I took up BT infinity, up to 38Mbps, about 18 months ago and was getting 24Mbps which was acceptable. A couple of months ago the speed dropped to around 14Mbps for no apparent reason and I complained in writing explaining that nothing in my set up had changed so why had my speed almost halved. I got the usual rubbish from BT the standard, "try rebooting the router" etc. which I had already done anyway and I ended up ignoring their calls/emails as I was getting nowhere. Then about a month ago the speed went back up to 24Mbps of it's own accord. Why do BT always infer that there's something wrong with the home owners set up when a problem occurs ? It was obviously something at their end as it righted itself without me changing a thing. Can't wait for the Virgin Media 200Mbps lines that they are putting in around our area to come active.

9 December 2015

BT - Bloody Terrible. For a company whose tool of the trade is information exchange - they are bloody terrible at it themselves. 2014, Superfast coming, late 2014 "We've checked and when it comes your house and number will be fine" 2015 delayed in the Spring, delayed in early Summer, delayed in late Summer. August box goes live. Wait 4 months to sign up - told I have a direct to exchange line in complete contradiction to what I was told first and that I can never have Superfast anyway. Actually moving house as internet is my business and current service is bloody terrible.

10 August 2015
David G

We are supposed to have fibre broadband available for our postcode, but this exact property doesn't have it available. Does that mean we're connected direct to the exchange using copper? The exchange is just down to the end of our road and across the street - less than 200 metres away.

4 August 2015
Nicholas Taylor

I'm connected to EAERD (East Rudham) I'm next to the exchange and the best I can get is BT Wholesale ADSL Max. It would be nice if they put a green box inside of every exchange to accommodate all end users that are connected directly to the exchange...

20 March 2015

Exchange only lines close to the exchange = ADSL2+ and 15 to 20Mb broadband... This is just not true. I live less than 50m from the exchange and, on a very good day, can reach the dizzying heights of 5.5Mb download and don't get me started on the upload. Bring on 4G so I can get rid!

14 January 2015
John b

I am on an exchange only line and fibre optic is not available to me, the houses at each side and in front of me are supplied from a cabinet and have fibre available. Is it possible that my line could be connected to the cabinet? The cabinet is 200m away and the exchange is 3km away?

30 December 2014

My exchange is 4-5Km away and all the houses in the area are EO so we are stuck. Even when the exchange is upgraded they still need to get a cabinet installed somewhere. However the transformer is already at the limits of it's capability so I am really not hopeful anymore.

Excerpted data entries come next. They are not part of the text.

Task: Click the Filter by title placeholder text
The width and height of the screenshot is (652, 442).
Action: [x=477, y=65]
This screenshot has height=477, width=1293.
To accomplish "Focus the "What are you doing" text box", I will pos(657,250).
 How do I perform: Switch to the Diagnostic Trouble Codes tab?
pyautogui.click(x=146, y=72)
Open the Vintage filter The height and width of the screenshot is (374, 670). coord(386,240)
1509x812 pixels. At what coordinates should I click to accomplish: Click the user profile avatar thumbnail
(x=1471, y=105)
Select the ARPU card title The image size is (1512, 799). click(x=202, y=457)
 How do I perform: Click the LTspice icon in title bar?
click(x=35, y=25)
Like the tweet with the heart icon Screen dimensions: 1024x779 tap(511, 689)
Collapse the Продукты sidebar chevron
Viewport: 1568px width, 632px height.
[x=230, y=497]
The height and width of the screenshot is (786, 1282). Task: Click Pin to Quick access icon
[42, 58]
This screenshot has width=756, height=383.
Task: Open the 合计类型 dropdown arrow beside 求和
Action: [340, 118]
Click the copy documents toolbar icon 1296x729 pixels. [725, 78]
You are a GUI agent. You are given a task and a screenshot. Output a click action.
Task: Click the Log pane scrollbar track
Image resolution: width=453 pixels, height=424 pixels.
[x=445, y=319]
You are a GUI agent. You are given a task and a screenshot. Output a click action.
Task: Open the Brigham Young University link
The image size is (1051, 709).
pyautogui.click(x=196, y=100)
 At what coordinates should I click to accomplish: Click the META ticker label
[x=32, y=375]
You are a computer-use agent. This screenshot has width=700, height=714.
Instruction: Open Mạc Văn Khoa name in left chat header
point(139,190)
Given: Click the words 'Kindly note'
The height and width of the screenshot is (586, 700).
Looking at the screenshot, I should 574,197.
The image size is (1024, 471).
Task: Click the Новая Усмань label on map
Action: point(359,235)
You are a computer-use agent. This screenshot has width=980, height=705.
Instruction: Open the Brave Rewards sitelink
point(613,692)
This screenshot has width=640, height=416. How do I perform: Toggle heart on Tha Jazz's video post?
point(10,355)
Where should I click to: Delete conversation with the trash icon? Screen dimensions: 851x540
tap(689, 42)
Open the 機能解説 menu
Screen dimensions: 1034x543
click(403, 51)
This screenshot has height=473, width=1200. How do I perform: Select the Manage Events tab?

"Hope being the 1st step on the road to dissapointment"

18 March 2014
Chris McFaul

"People with Exchange Only lines close to the exchange will have fast ADSL2+ connections, around 15-20Mb which may soften the blow."

And those of us who are more than 1km from the exchange on EO lines are stuck with single digit mbps?

9 December 2015

Hardly softens the blow. I live 250 metres from the exchange - there are two boxes physically between my house and the exchange. Told I am Exchange Only and not connected to either box - can't have fibre - Told we already have ADSL2+ but the speed is terrible. As soon as a second person starts streaming everyone else in the house might as well turn their internet off. Terrible customer service, terrible information propagation, terrible product roll out.

20 March 2015

I live less than 50m from my exchange with an exchange only line and don't get ADSL2+ or double digit speeds. I think we should assume that the figures quoted are right up there with SNP oil price estimates.

2 April 2014

Great info, I am on a cabinet 8 ON THE STENALEES EXCHANGE PL268SR. But only get speeds of 27Mb... and yet a friend on a cabinet further away from the main exchange is on 80Mb.... I am using my net for heavy use (computer engineer) and no sign or news if FTTP will ever reach me. I get 26Mb and think they placed a cabinet 8 in the exchange to bring a small bonus - but why would it not give me 80Mb like the others around the exchange???